How to cook perfect sirloin steak
Published: 01-Oct-2017 (22:46); Viewed: 126; Difficulty: 4 out of 10
After a visit of many local restaurants, I can easily say, that they do not know, how to caak perfect sirloin steak!
Perfect steak, is a steak which can obey the following criteria.
- This steak should be juicy
- When you cut it, nothing should leaks from it
- Idealy, if this steak will be evenly salted
- It should be tasty!
- Steak should be cooked to selected doneness in any point inside
- Outside it should be cooked very well, preferably with a thin layer of crispy fat.
- The layer of well cooked meat on the surface should be as thin as possible
It is very difficult to obey all these criteria, but in fact it is possible to do it if you follow few simple steps and rules described here. We hope, that out guide how to cook perfect sirloin steak will be very useful for anybody who would like to cook perfect sirloin steak.
In this recipe, we will use the standard simple electric hob.
Ingredients are simple. Perfect beef, salt, pepper and a bit of olive oil. Actually, you can cook this steak without any oil at all! The most important is to choose the right beef. Proper sirloin steak should have reasonably thick layer of fat. Also steaks should be about 1.5 inch (3.5-4.0 cm) thick. If the steak will be much thinner – then you can easily overcook it and so not achieve proper outside doneness. If the steak is too thick, it again very difficult to cook it on the standard hob. Also the meat should be matured as long as possible. 21 day – good. 28 – much better! We prefer to use 2-3 month old beef – this is really tender and tasty meat. To make a proper beef cut, I do prefer to buy whole meat chunk and cut my steaks by myself.
sprinkle each side of the steak with freshly grounded black pepper, smoked sea sakt flakes and olive oil. As I've mention earlier, Olive oil do produce its unique aroma and flavours for the steak, but not important for cooking. Steak should be warm before cooking. It should be at least room temperature, but can be slightly wormer.
Preheat cast iron skillet. The temperature of the skillet should be around 300-350 °. Place steak fat side down and cook until fat start to be cooked well and crispy.
Every so often, check the fat on the steak. If you feel, that the fat is crispy enough and well browned, you can start to cook steak on other sides.
Flip the steak on the side and cook for 30-60 seconds. Then flip to other side. And cook again, etc. How long you should cook steak before turning? This is a very important question. Because I do explain, how to cook perfect sirloin steak, I should give a precise answer. But it is impossible to do. From one point of view, if you turn steak every 30 seconds, then you will achieve very accurate and uniform temperature inside with minimal overcooked border. But from other point of view, on each side you can't cook more than two times, one time – parallel to the griddle ribs and one time – perpendicular to them. Otherwise you will ruin nice picture on the surface. So, it is your choice, what is more important for you… But, anyway, try to keep the time of cooking on one side between 30 sec and 1 min.
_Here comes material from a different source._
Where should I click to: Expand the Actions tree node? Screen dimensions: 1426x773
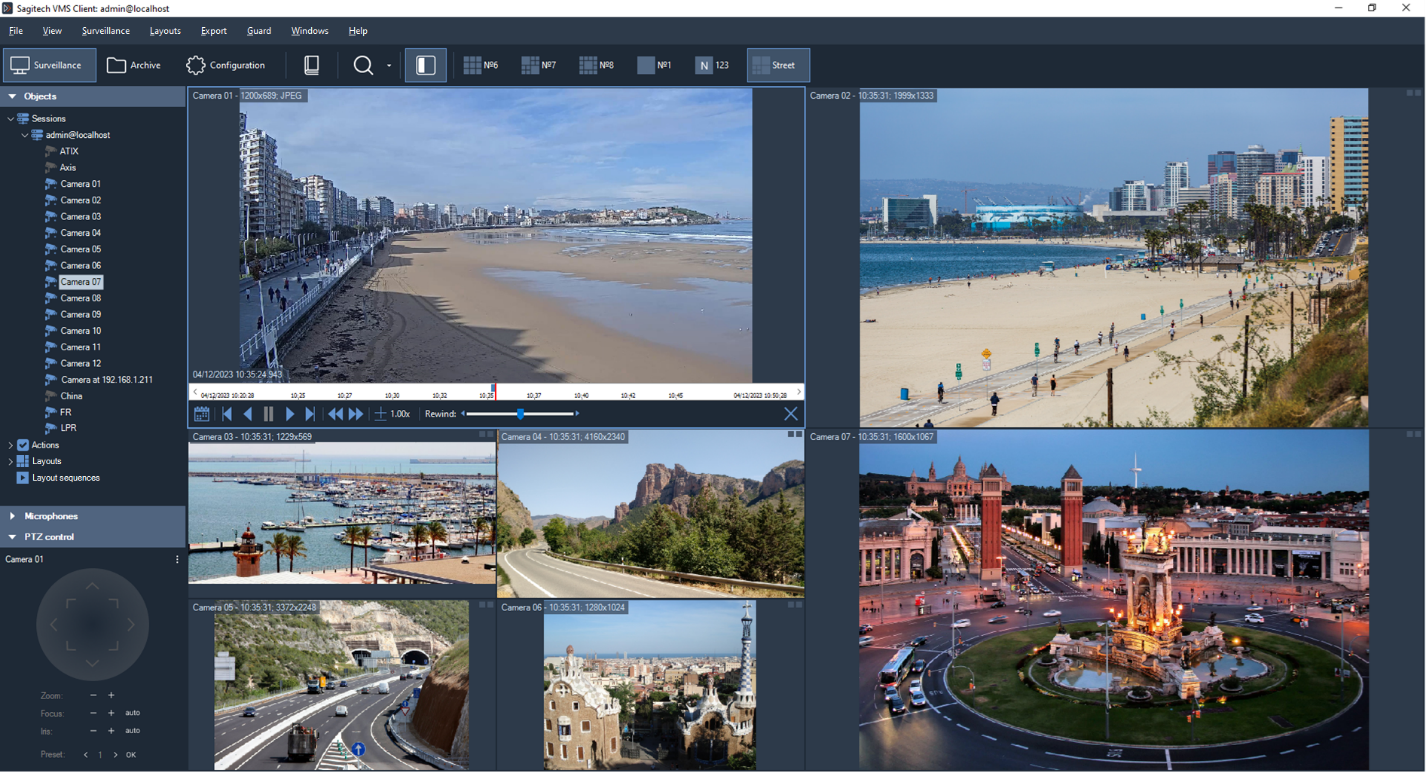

Cook meat on each side. Don't forget to cook the edges as well. If the steak is thick, it will be a big mistake to have both sides well browned and and have a red sides.
After cooking, leave steak to rest for 3-5 min. This will allow to redistribute the temperature inside the meat and remove all tensions in the meat,which stops the juices to escape from the meat during cutting.
tips and tricks
- Steak with salt can stay as much as you like. Ideally – 48 hours, which will allow for salt go to inside the steak. Don;t worry, steak will not loose any juices.
- If you feel, that the steak is too cold (from the fridge) – put it in the plastic bag and put into a warm (or hot) water, to warm up the steak.
- If you are not highly professional steak chef, then it will be good to check internal temperature with the needle thermometer. But do remember, that during the resting time, the temperature inside can rise up to 3-4 degrees!